INSTRUCTIONS FOR THE TASK: This exercise calls for the listing to be set down exactly.

RECORDS SHOWN:
····················
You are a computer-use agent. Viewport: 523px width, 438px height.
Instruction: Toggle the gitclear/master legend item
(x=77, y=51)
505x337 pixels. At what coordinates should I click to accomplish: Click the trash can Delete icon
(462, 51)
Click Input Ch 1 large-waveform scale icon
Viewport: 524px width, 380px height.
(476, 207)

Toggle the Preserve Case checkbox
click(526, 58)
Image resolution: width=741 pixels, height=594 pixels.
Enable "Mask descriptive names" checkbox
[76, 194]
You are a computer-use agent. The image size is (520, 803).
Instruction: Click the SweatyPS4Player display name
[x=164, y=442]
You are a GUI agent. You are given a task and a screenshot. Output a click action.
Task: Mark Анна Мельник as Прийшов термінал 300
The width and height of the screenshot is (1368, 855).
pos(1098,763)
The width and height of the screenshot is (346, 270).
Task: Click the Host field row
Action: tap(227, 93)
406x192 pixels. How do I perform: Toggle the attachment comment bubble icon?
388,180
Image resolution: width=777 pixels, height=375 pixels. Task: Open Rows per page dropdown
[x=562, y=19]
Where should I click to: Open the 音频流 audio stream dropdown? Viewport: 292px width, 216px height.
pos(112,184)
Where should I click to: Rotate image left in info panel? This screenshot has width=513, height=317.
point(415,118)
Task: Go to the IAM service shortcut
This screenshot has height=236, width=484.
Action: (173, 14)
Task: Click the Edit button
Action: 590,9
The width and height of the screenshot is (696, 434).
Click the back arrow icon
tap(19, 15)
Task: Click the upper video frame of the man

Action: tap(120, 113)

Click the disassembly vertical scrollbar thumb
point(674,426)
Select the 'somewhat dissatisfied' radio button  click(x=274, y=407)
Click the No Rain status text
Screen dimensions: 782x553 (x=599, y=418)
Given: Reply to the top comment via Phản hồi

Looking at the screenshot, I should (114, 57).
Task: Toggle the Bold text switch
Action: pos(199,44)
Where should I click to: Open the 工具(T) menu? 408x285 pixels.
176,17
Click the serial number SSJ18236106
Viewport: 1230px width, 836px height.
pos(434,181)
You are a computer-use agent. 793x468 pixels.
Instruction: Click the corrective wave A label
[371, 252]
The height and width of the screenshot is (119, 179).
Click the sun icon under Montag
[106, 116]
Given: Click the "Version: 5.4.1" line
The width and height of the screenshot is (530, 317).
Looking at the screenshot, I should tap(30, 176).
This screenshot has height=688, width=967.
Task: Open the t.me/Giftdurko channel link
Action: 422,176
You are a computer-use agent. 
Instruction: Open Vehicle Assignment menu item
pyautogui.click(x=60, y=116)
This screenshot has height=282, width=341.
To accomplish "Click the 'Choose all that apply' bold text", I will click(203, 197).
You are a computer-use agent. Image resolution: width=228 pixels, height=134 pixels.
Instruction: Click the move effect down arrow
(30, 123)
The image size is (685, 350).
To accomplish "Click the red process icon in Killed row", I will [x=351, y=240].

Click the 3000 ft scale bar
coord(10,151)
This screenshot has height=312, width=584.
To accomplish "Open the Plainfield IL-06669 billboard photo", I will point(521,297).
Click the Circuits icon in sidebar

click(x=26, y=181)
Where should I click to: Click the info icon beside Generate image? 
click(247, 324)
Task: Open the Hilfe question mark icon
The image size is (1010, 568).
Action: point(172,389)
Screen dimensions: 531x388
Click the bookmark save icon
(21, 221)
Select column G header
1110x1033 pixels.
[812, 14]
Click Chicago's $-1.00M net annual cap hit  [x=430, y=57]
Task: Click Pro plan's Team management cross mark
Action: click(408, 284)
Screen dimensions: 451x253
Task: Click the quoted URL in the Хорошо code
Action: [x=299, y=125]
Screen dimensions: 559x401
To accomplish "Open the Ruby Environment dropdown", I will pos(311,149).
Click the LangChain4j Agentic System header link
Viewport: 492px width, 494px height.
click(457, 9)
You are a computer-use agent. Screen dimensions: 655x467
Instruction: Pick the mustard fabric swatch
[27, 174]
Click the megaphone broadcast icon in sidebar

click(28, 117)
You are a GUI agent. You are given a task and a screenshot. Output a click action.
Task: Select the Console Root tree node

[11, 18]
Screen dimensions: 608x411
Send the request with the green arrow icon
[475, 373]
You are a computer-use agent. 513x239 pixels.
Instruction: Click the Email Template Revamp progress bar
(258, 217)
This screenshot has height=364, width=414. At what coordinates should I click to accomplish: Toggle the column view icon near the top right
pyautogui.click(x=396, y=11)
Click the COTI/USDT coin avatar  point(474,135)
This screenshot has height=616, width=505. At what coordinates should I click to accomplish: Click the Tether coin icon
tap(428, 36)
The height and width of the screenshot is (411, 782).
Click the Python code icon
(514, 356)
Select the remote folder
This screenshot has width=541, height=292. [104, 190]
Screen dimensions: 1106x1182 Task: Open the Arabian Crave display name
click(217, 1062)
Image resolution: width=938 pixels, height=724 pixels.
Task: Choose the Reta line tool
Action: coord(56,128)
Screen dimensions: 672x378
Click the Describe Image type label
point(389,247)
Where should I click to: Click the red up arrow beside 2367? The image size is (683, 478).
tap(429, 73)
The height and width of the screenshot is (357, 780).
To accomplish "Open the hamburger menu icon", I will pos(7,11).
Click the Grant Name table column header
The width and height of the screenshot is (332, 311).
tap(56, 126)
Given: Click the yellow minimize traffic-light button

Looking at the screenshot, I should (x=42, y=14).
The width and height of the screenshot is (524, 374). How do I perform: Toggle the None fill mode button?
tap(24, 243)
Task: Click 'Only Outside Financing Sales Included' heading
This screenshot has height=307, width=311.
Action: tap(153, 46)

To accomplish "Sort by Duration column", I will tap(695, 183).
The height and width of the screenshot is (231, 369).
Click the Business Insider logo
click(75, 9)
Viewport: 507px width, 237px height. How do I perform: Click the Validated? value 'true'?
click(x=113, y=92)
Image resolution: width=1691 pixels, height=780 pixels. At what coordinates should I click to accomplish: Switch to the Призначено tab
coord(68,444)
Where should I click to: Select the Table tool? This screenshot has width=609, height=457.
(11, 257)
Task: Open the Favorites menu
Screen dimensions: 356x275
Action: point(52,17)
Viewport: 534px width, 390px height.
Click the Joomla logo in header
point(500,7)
····················
OUTPUT:
You are a computer-use agent. Viewport: 523px width, 438px height.
Instruction: Toggle the gitclear/master legend item
(x=77, y=51)
505x337 pixels. At what coordinates should I click to accomplish: Click the trash can Delete icon
(462, 51)
Click Input Ch 1 large-waveform scale icon
Viewport: 524px width, 380px height.
(476, 207)

Toggle the Preserve Case checkbox
click(526, 58)
Image resolution: width=741 pixels, height=594 pixels.
Enable "Mask descriptive names" checkbox
[76, 194]
You are a computer-use agent. The image size is (520, 803).
Instruction: Click the SweatyPS4Player display name
[x=164, y=442]
You are a GUI agent. You are given a task and a screenshot. Output a click action.
Task: Mark Анна Мельник as Прийшов термінал 300
The width and height of the screenshot is (1368, 855).
pos(1098,763)
The width and height of the screenshot is (346, 270).
Task: Click the Host field row
Action: tap(227, 93)
406x192 pixels. How do I perform: Toggle the attachment comment bubble icon?
388,180
Image resolution: width=777 pixels, height=375 pixels. Task: Open Rows per page dropdown
[x=562, y=19]
Where should I click to: Open the 音频流 audio stream dropdown? Viewport: 292px width, 216px height.
pos(112,184)
Where should I click to: Rotate image left in info panel? This screenshot has width=513, height=317.
point(415,118)
Task: Go to the IAM service shortcut
This screenshot has height=236, width=484.
Action: (173, 14)
Task: Click the Edit button
Action: 590,9
The width and height of the screenshot is (696, 434).
Click the back arrow icon
tap(19, 15)
Task: Click the upper video frame of the man

Action: tap(120, 113)

Click the disassembly vertical scrollbar thumb
point(674,426)
Select the 'somewhat dissatisfied' radio button  click(x=274, y=407)
Click the No Rain status text
Screen dimensions: 782x553 (x=599, y=418)
Given: Reply to the top comment via Phản hồi

Looking at the screenshot, I should (114, 57).
Task: Toggle the Bold text switch
Action: pos(199,44)
Where should I click to: Open the 工具(T) menu? 408x285 pixels.
176,17
Click the serial number SSJ18236106
Viewport: 1230px width, 836px height.
pos(434,181)
You are a computer-use agent. 793x468 pixels.
Instruction: Click the corrective wave A label
[371, 252]
The height and width of the screenshot is (119, 179).
Click the sun icon under Montag
[106, 116]
Given: Click the "Version: 5.4.1" line
The width and height of the screenshot is (530, 317).
Looking at the screenshot, I should tap(30, 176).
This screenshot has height=688, width=967.
Task: Open the t.me/Giftdurko channel link
Action: 422,176
You are a computer-use agent. 
Instruction: Open Vehicle Assignment menu item
pyautogui.click(x=60, y=116)
This screenshot has height=282, width=341.
To accomplish "Click the 'Choose all that apply' bold text", I will click(203, 197).
You are a computer-use agent. Image resolution: width=228 pixels, height=134 pixels.
Instruction: Click the move effect down arrow
(30, 123)
The image size is (685, 350).
To accomplish "Click the red process icon in Killed row", I will [x=351, y=240].

Click the 3000 ft scale bar
coord(10,151)
This screenshot has height=312, width=584.
To accomplish "Open the Plainfield IL-06669 billboard photo", I will point(521,297).
Click the Circuits icon in sidebar

click(x=26, y=181)
Where should I click to: Click the info icon beside Generate image? 
click(247, 324)
Task: Open the Hilfe question mark icon
The image size is (1010, 568).
Action: point(172,389)
Screen dimensions: 531x388
Click the bookmark save icon
(21, 221)
Select column G header
1110x1033 pixels.
[812, 14]
Click Chicago's $-1.00M net annual cap hit  [x=430, y=57]
Task: Click Pro plan's Team management cross mark
Action: click(408, 284)
Screen dimensions: 451x253
Task: Click the quoted URL in the Хорошо code
Action: [x=299, y=125]
Screen dimensions: 559x401
To accomplish "Open the Ruby Environment dropdown", I will pos(311,149).
Click the LangChain4j Agentic System header link
Viewport: 492px width, 494px height.
click(457, 9)
You are a computer-use agent. Screen dimensions: 655x467
Instruction: Pick the mustard fabric swatch
[27, 174]
Click the megaphone broadcast icon in sidebar

click(28, 117)
You are a GUI agent. You are given a task and a screenshot. Output a click action.
Task: Select the Console Root tree node

[11, 18]
Screen dimensions: 608x411
Send the request with the green arrow icon
[475, 373]
You are a computer-use agent. 513x239 pixels.
Instruction: Click the Email Template Revamp progress bar
(258, 217)
This screenshot has height=364, width=414. At what coordinates should I click to accomplish: Toggle the column view icon near the top right
pyautogui.click(x=396, y=11)
Click the COTI/USDT coin avatar  point(474,135)
This screenshot has height=616, width=505. At what coordinates should I click to accomplish: Click the Tether coin icon
tap(428, 36)
The height and width of the screenshot is (411, 782).
Click the Python code icon
(514, 356)
Select the remote folder
This screenshot has width=541, height=292. [104, 190]
Screen dimensions: 1106x1182 Task: Open the Arabian Crave display name
click(217, 1062)
Image resolution: width=938 pixels, height=724 pixels.
Task: Choose the Reta line tool
Action: coord(56,128)
Screen dimensions: 672x378
Click the Describe Image type label
point(389,247)
Where should I click to: Click the red up arrow beside 2367? The image size is (683, 478).
tap(429, 73)
The height and width of the screenshot is (357, 780).
To accomplish "Open the hamburger menu icon", I will pos(7,11).
Click the Grant Name table column header
The width and height of the screenshot is (332, 311).
tap(56, 126)
Given: Click the yellow minimize traffic-light button

Looking at the screenshot, I should (x=42, y=14).
The width and height of the screenshot is (524, 374). How do I perform: Toggle the None fill mode button?
tap(24, 243)
Task: Click 'Only Outside Financing Sales Included' heading
This screenshot has height=307, width=311.
Action: tap(153, 46)

To accomplish "Sort by Duration column", I will tap(695, 183).
The height and width of the screenshot is (231, 369).
Click the Business Insider logo
click(75, 9)
Viewport: 507px width, 237px height. How do I perform: Click the Validated? value 'true'?
click(x=113, y=92)
Image resolution: width=1691 pixels, height=780 pixels. At what coordinates should I click to accomplish: Switch to the Призначено tab
coord(68,444)
Where should I click to: Select the Table tool? This screenshot has width=609, height=457.
(11, 257)
Task: Open the Favorites menu
Screen dimensions: 356x275
Action: point(52,17)
Viewport: 534px width, 390px height.
Click the Joomla logo in header
point(500,7)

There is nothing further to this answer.